The first kill comes quick in Far Cry: New Dawn. As things go in numerous contemporary videogames, it’s a crouch, wait, pounce sequence. Doing so brings up an animation in which the victim is spun around, punched in the stomach, put in a headlock, then stabbed in the eye by scissors.
Far Cry: New Dawn is absolutely gutless. So is the rest of this series, so that’s of little surprise. The twist in New Dawn is how colorful the whole thing is, decorated by flower fields and towering pines. That’s the obvious irony – something so ugly can still happen in this place of untouched beauty. Never mind this is only 20 years on from a nuclear attack, because western entertainment continues to lessen the impact of such bombs.
The first gun of New Dawn is an orange shotgun. In perspective, it looks like a real world adaptation of the classic NES Zapper, a light gun designed as to not appear violent at all. That was meant for use in cartoon games – Wild Gunman where spaghetti western archetypes meet their fate. In New Dawn, it’s out for blood. Lots of it, too.

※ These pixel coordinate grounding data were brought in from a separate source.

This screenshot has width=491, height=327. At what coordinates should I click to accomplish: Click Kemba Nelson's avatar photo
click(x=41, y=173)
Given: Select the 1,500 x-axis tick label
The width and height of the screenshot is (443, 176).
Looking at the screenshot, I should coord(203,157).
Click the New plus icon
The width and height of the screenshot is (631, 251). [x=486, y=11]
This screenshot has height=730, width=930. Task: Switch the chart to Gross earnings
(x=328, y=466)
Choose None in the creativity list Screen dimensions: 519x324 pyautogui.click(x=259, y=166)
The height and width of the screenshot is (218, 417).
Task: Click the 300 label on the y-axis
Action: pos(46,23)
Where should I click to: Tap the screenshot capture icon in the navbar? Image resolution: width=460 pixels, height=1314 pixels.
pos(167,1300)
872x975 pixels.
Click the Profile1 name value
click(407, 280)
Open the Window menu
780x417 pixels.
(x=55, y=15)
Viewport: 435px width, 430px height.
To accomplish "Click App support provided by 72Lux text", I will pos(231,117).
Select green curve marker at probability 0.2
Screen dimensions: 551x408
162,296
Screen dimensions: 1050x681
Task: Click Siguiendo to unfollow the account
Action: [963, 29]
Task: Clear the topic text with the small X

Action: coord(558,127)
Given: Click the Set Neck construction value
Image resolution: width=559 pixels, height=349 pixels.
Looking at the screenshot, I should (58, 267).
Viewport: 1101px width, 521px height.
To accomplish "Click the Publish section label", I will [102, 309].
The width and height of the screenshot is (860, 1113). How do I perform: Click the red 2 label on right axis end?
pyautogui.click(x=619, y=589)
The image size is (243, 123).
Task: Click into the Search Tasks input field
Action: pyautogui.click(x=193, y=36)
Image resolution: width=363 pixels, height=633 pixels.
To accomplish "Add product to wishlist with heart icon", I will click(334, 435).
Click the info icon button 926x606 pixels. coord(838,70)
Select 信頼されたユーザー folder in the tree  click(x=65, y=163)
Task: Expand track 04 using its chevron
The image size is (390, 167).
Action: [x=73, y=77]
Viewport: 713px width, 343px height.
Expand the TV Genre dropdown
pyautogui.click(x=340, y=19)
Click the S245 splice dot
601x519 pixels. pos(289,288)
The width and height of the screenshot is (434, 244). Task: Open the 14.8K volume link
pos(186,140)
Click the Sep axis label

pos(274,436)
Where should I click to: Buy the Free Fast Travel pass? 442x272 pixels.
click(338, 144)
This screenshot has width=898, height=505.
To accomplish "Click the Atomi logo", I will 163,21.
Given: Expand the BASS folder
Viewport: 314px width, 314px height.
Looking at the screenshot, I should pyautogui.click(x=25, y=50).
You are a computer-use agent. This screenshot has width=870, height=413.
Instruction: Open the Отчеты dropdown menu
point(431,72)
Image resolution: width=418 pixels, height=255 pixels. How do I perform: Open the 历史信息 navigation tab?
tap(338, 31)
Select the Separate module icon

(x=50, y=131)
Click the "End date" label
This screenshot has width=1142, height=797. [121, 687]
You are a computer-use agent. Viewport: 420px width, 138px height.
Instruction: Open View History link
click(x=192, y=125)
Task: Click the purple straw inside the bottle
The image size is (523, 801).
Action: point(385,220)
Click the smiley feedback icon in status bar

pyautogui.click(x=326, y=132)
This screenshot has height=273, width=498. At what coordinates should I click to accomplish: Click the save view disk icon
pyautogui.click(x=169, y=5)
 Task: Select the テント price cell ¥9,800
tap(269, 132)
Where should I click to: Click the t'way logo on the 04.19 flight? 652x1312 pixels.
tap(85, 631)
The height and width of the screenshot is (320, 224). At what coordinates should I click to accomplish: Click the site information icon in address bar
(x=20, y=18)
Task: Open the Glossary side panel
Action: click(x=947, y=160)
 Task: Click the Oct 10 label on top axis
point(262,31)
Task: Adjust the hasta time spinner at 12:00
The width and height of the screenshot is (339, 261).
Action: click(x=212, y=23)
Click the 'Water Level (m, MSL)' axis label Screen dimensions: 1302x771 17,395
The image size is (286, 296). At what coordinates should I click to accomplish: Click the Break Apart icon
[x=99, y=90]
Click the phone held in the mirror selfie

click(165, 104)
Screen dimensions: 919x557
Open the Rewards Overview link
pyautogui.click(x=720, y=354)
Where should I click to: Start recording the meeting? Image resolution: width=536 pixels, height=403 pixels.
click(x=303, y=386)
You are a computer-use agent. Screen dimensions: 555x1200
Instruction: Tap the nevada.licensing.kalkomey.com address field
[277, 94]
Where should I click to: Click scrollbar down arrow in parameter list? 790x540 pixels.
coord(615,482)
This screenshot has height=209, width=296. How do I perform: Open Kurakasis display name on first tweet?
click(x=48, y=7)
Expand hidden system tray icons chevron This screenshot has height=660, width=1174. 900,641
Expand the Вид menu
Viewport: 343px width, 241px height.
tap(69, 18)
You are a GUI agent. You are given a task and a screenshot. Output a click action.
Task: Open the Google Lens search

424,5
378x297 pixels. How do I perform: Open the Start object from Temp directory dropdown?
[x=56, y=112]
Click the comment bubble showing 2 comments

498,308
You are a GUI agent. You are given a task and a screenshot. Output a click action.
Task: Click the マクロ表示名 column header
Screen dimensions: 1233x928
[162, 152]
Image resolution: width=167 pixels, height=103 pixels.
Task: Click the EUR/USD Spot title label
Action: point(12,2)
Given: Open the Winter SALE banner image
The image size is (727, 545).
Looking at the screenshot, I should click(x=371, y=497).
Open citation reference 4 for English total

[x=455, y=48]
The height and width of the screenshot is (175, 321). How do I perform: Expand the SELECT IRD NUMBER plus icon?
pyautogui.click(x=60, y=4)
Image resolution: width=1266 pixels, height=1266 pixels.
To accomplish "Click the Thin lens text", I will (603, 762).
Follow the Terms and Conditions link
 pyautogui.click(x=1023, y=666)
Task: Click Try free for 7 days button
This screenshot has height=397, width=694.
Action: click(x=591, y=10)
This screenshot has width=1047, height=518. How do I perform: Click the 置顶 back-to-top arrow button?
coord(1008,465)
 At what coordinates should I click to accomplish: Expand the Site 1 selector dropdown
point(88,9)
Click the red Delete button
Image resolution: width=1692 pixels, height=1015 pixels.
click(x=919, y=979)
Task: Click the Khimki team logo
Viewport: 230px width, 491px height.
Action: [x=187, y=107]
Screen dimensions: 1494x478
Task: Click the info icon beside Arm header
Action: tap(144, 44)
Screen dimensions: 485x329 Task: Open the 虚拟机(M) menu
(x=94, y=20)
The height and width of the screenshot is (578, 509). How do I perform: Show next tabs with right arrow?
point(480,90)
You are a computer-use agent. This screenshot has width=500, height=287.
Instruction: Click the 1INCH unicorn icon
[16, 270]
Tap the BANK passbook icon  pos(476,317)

It’s the humor that’s at the root of Far Cry’s crassness. It doesn’t work. Walking around base camp, a resident shouts, “I fucking hate toilet paper.” This, minutes after stabbing someone’s eyeball out, or after visiting a compound where the villains kill, butcher, and eat dogs. It’s senselessly cruel. New Dawn never knows what it wants to be short of an attractively violent brawl between factions. There’s so much of that now. Playing New Dawn immediately following Metro Exodus is a sign of just how mundane these processes are. At least Exodus had the gloom. No one had fun. In the neon-laced, non-radioactive lushness of New Dawn, the playground is just that – with slaughtered dogs and eye gouging.